Control of spacecraft and other systems requires reliable real-time estimates of system state. Unfortunately, the complete state is not always observable. State Estimation takes all the telemetry seen so far and uses it to determine the underlying behavior of the system at any point in time. It includes fault detection and isolation and continuous system parameter estimation.
The Exploration Vision includes many complex vehicles and systems that can benefit from this technology. This includes habitats, which require estimates of the state of their life-support and other systems, and reusable launch vehicles which can greatly benefit from state estimation techniques that can track gradual degradation of systems and components to not only enable intelligent control and detect faults, but also to predict future faults to make maintenance more efficient and reduce vehicle turnaround times.
We use differential equations to model the system. A complex system can be thought of as having a number of discrete modes which consist of the possible control regimes the system could be in (for example, a thruster being on or off), plus various faults that could occur (for example, a valve being stuck open). Each of these discrete modes may have a different set of differential equations that govern the continuous behavior of the system (for example, the flow of propellant through a series of pipes and valves to a thruster). We call this a hybrid model.
To maintain an uncertain state estimate over the states of such a model, we use an approach known as Bayesian belief updating. At a high level, the idea is to maintain a probability distribution that represents our belief about the state of the system, given all the telemetry seen so far, and update that distribution whenever new telemetry arrives to reflect the new evidence. Because doing this exactly is intractable for the kinds of hybrid models we are interested in, we approximate it using particle filtering algorithms.
Particle filtering is a Monte Carlo approach to state estimation that is extensively used in signal processing, and more recently in robot localization algorithms such as SLAM. It works by representing the probability distribution over the states of the system as a set of samples, each of which represents a possible state of the complete system. When new telemetry arrives, each sample randomly predicts a possible future state, and is then compared with the observation. Samples which are inconsistent with the observation are discarded, and are replaced at the next step by samples that do predict the observation well.
Spacecraft typically have tightly constrained on-board processing capabilities which can make even approximate state estimation impractical. One attractive feature of particle filters is that they can easily be adapted to scarce computational resources by simply reducing the number of samples, although with a corresponding loss of accuracy in the state estimate. We have developed a number of innovative extensions to the basic particle filtering algorithm specifically to address this issue, including combining traditional approaches to diagnosis with hybrid state estimation to create algorithms that can produce state estimates with relatively low computational requirements when the system is operating nominally, but will use additional resources to refine the state estimate if it becomes particularly uncertain, or if a fault is likely to have occurred.

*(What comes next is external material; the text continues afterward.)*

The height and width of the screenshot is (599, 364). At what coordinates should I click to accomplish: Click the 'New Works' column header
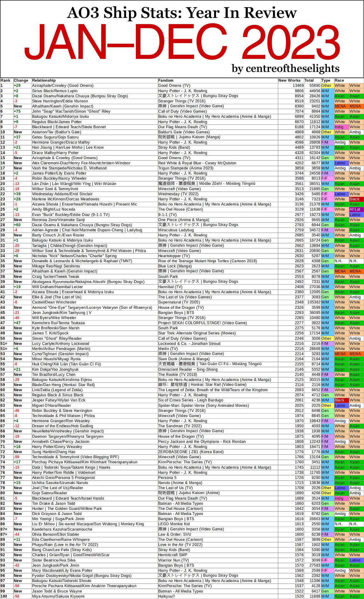pos(289,80)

The technology has been demonstrated on the K-9 rover test bed and has been shown to accurately track the state of the system even in the presence of extremely noisy telemetry data, and can also reliably estimate continuous parameters of the system, even when those parameters are gradual system faults that cannot be directly observed.
State Estimation is the problem of determining the current state of a complex system such as a spacecraft, given the stream of telemetry that has been seen from the system’s sensors so far. In the past, state estimation has mostly been seen as diagnosis—detecting and identifying faults when they occur—but safe and effective autonomous control of systems requires estimating all aspects of system state. In addition, estimating continuous system parameters such as battery charge has also become increasingly important.
State estimation is critical for a number of reasons: Accurate state estimates make control much easier, and allow better control actions to be selected. In addition, state estimation is a superset of diagnosis, so faults and undesirable states can be detected to allow remedial actions to be taken. Finally, state estimation can provide prognostic information, identifying components or systems that are likely to fail soon and should be repaired or replaced.
A key aspect of state estimation is that it is rarely certain. There is inevitably some ambiguity in the sensor data received from a system, and it is of great use to have a state estimate that represents this uncertainty explicitly. This is for several reasons: First, a probability distribution representing the uncertainty can summarize all the telemetry received by the state estimator so far, making it easier to keep the state estimate up to date. Secondly, this probabilistic representation is of use in decision making by allowing the effects of planned future actions to be evaluated in states that have low probability but potentially catastrophic outcomes, rather than only in the most likely state. Finally, probabilistic information is of use for prognostics and maintenance, providing information about components that could have failed, or are degraded but not yet faulty.